La menace du passe sanitaire ad vitam æternam ?

Ce devait être une mesure « limitée dans le temps », « exceptionnelle », presque prise à contre-cœur, après avoir passé des mois en assurant ne jamais le mettre en place. Le passe sanitaire devrait pourtant bien être prolongé… si les chambres parlementaires obéissent.

Seuls les plus crédules seront surpris. Le gouvernement prévoit de prolonger la possibilité d’avoir recours au passe sanitaire. Le 12 juillet dernier, le président de la République prenait tout le monde de court en annonçant l’inimaginable, l’impensable : il y aura désormais deux catégories de Français, l’une qui n’aura plus accès à grand-chose, l’autre qui devra montrer patte blanche pour toute activité du quotidien.

Les grandes manifestations chaque week-end dans toutes les villes de France n’y changeront rien, la décision a été prise avec l’obscur conseil de Défense. Certains jouent le jeu, d’autres tentent de contourner la règle, certains retrouvent la solitude du premier confinement, d’autres sont obligés de fermer leur établissement.

Une nouvelle entourloupe ?

Si en décembre 2020, Emmanuel Macron affirmait que « jamais » il ne mettrait le passe sanitaire en application, les choses ont bien évolué en l’espace de quelques mois. Le risque d’une quatrième vague qui ne s’est pas encore montrée, le manque de place à l’hôpital et les soignants qui désormais sont amputés d’une partie d’eux-mêmes, n’ayant pas souhaité se faire vacciner, ont permis la mise en place de l’impensable en France, en 2021 : une véritable ségrégation.

Après cette période douloureuse, dont il était convenu qu’elle devait prendre fin le 15 novembre prochain, ce qui devait arriver se profile petit à petit. Olivier Véran l’avait annoncé dès le mois d’août, Jean Castex vient de le confirmer : le passe sanitaire devrait être prolongé.

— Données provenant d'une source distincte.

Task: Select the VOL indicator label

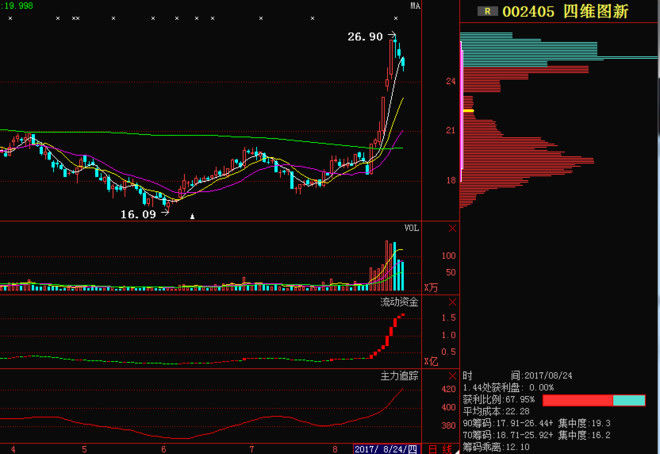Action: (411, 229)
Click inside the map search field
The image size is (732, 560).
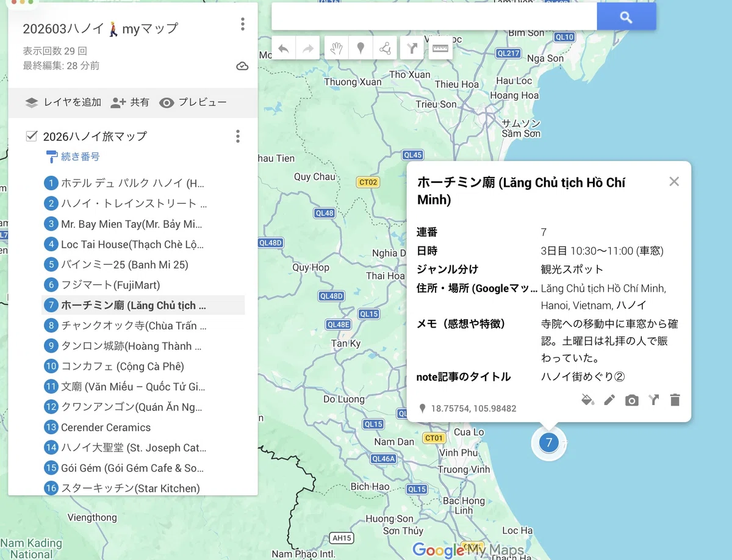[x=434, y=16]
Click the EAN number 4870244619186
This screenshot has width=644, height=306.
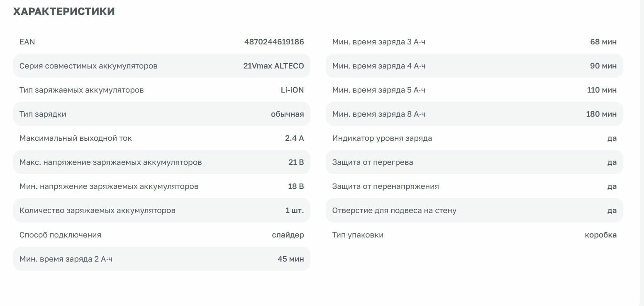274,42
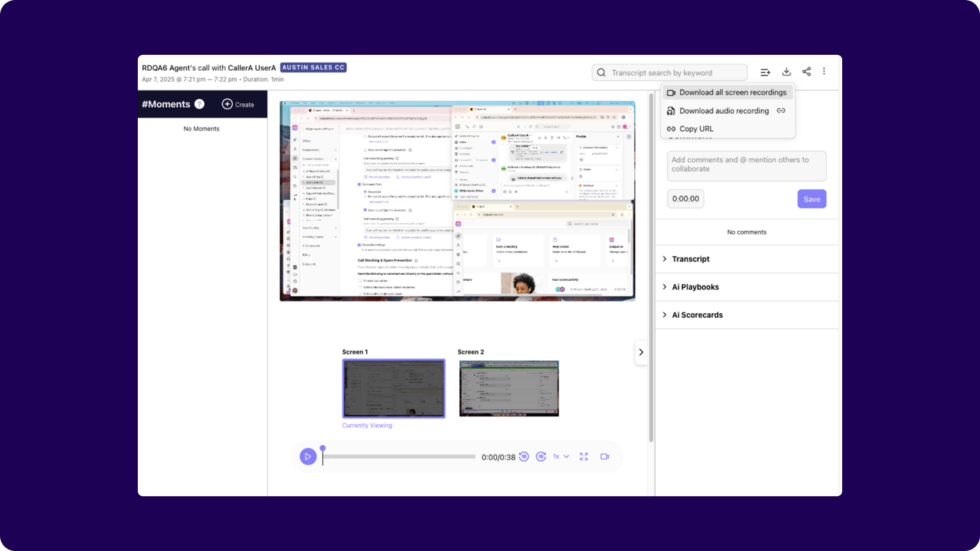Viewport: 980px width, 551px height.
Task: Open the Moments help question mark badge
Action: (x=199, y=104)
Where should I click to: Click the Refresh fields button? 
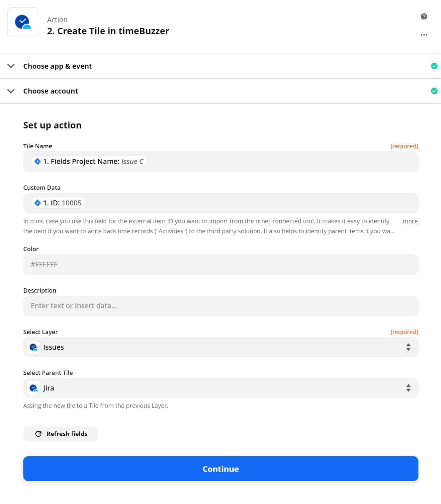tap(60, 434)
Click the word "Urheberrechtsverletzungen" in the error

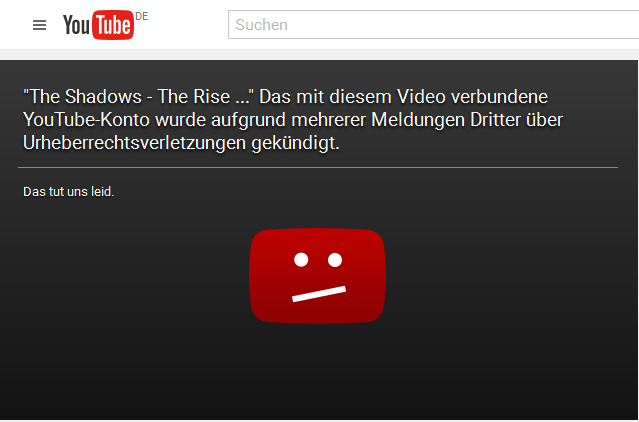(134, 143)
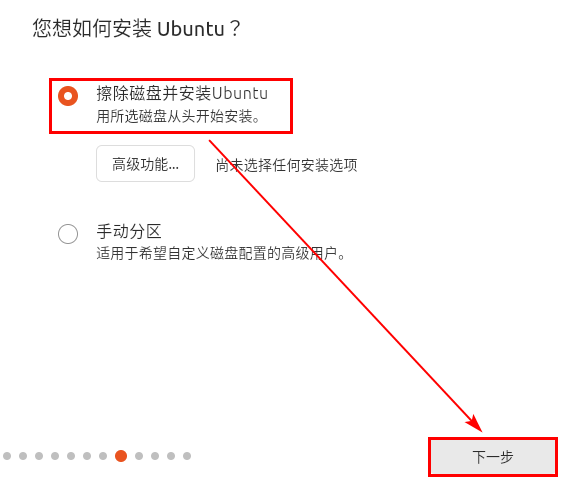Click the fourth progress dot
This screenshot has width=566, height=483.
[55, 456]
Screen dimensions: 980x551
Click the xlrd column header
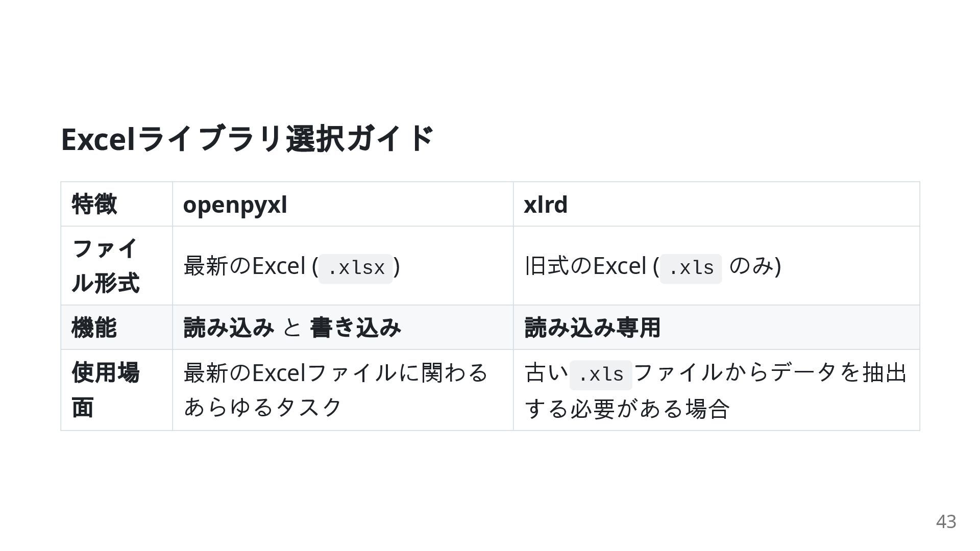tap(545, 205)
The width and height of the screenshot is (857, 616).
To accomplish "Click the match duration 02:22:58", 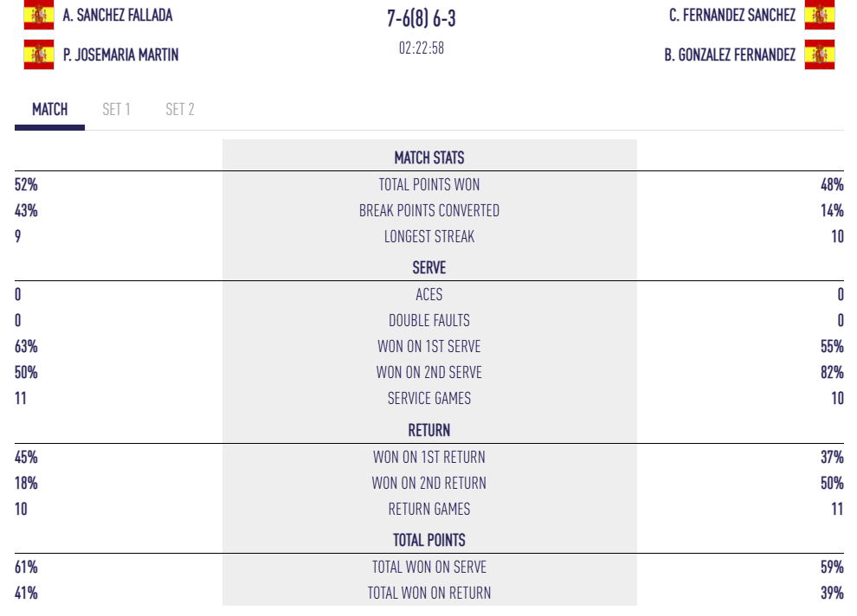I will 422,48.
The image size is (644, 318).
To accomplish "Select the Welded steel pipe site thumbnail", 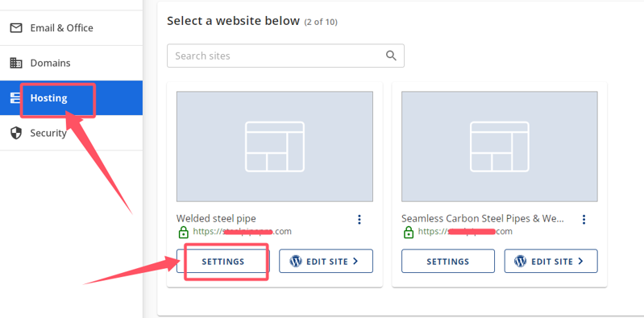I will click(x=275, y=147).
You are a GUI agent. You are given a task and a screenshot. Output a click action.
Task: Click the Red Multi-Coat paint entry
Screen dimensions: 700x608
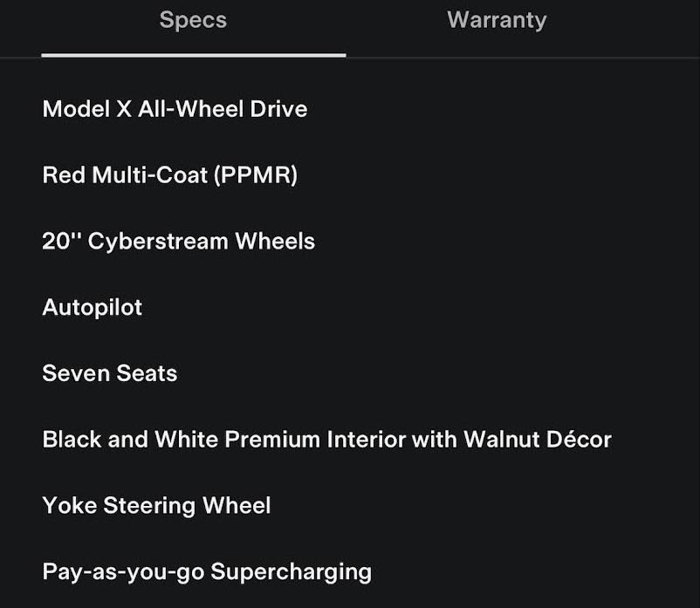169,175
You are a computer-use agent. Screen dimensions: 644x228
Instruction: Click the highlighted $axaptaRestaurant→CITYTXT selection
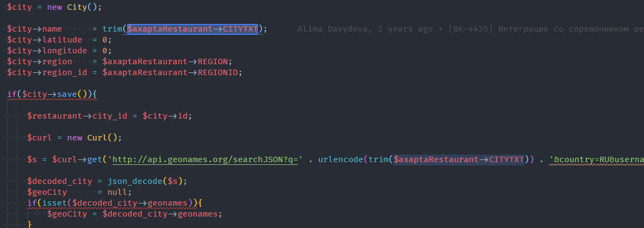pos(192,29)
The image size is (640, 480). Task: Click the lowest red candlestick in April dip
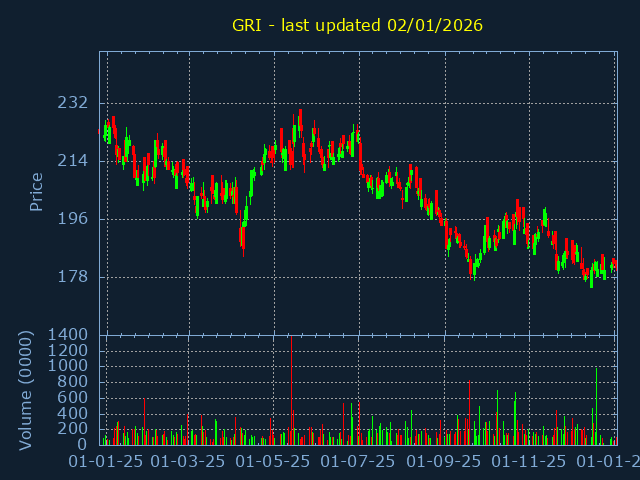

Un projet de loi sera présenté le 13 octobre en conseil des ministres pour permettre aux autorités d’avoir recours au passe sanitaire au-delà du 15 novembre.

Le texte devra encore être adopté par les deux chambres parlementaires. Jean Castex s’est d’ailleurs entretenu avec le président du Sénat, Gérard Larcher, lundi 20 septembre, après avoir parlementé avec Yaël Braun-Pivet, la présidente de la Commission des lois à l’Assemblée nationale. Matignon prépare donc le terrain et recherche un consensus politique afin de pouvoir compter sur les députés et sénateurs.

Vers un passe territorialisé ?

Emmanuel Macron laissait pourtant entrevoir un allègement du passe sanitaire, ces derniers jours. Le ministre de la Santé, Olivier Véran indiquait même dans un entretien au Parisien, dimanche 19 septembre, que « les restrictions pourraient être allégées progressivement », là où la situation continuait à s’améliorer. Mais pour l’instant, aucune décision immédiate n’est prévue, aucune liste de départements n’a officiellement été déposée à l’Elysée, même si une trentaine de départements est passée sous les 50 cas pour 100 000 habitants.

Le porte-parole du gouvernement a quant à lui précisé le fond de la pensée de l’exécutif. « Tout l’enjeu est de savoir comment on garde ces outils et on s’adapte à cette situation. » Comprenez que le passe sanitaire pourrait être « territorialisé » et pérennisé, sans qu’il soit continuellement appliqué.

Le gouvernement entend garder la possibilité de ressortir cet outil à n’importe quel moment, n’importe où pour endiguer une « nouvelle vague » ou pousser les habitants à aller se faire vacciner.